Hiroshima in the Morning
In 2001, Rahna Reiko Rizzuto decides to write a book about the survivors of the 1945 Hiroshima nuclear bombing. With her husband’s encouragement, she successfully applies for a six-month fellowship. As she prepares the household and herself for her departure, her husband asks why she is going to Japan. She replies, “Because I got the grant.”
But there’s far more going on in this project than that simple answer would imply, and further, as Rizzuto embarks on six months on her own for the first time, in Japan, what she expects to do and what she eventually does are very different. The events of Sept 11, 2001, which take place during her time abroad, change everything.
Rizzuto’s work begins in a search for identity as a person apart from her roles as a wife and mother. She seeks a connection to her ancestral country and to the realities of Hirsohima’s destruction through the stories of the survivors she interviews. Curiously, before 9/11, the interviewees say very little about their experiences. Only after the news of the attacks on the United States do the survivors begin to share their stories, in vivid, horrifying detail. In their view, Rizzuto has gained a commonality of experience with them.
In this meta-biography, Rizzuto intersperses short narratives from these interviews with her own experience, as she becomes more at home in Japan and with herself. As one identity gathers substance, another falters. Rizzuto’s marriage begins to unravel, and she is wordless in the face of her husband’s accusation that she has changed. The space between silence and story, the slippery quality of memory, and how one person might attempt to retrieve and connect to history are the tropes that create the book’s infrastructure.

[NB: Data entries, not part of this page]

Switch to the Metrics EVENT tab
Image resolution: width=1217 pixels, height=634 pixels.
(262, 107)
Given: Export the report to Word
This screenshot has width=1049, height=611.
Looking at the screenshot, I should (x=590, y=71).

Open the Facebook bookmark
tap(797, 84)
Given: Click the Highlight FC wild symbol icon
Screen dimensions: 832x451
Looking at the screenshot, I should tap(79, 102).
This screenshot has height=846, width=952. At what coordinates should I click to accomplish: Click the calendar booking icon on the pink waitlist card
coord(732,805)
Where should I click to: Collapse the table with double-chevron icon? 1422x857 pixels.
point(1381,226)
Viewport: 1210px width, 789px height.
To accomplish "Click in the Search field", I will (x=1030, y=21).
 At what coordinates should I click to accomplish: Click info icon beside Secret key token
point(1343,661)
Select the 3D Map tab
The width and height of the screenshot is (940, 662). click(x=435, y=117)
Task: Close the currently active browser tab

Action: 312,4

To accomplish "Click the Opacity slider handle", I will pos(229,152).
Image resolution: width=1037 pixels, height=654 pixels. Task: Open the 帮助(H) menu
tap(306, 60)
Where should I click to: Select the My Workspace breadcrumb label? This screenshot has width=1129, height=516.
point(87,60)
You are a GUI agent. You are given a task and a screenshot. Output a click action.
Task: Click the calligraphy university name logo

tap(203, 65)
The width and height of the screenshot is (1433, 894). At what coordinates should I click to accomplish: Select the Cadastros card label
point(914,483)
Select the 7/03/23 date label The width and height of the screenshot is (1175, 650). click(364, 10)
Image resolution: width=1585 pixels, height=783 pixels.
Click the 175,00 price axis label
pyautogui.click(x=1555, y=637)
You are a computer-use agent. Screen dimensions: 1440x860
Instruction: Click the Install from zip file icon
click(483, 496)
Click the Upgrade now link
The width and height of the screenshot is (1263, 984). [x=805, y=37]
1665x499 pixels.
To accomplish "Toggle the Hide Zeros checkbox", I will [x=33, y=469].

This is nonfiction written as a novel because, as Rizzuto explains, “I can tell you the story but it won’t be true. It won’t be the facts as they happened exactly, each day, each footstep, each breath. Time elides, events shift; sometimes we shift them on purpose and forget that we did. Memory is just how we choose to remember.” The dreamy quality of Rizzuto’s writing deftly matches these perceptions.
Rahna Reiko Rizzuto’s first novel, Why She Left Us, won a 2000 American Book Award. Hiroshima in the Morning is a deeply affecting record of the author’s exploration of story and memory, and an intriguing addition to existing 9/11-related books.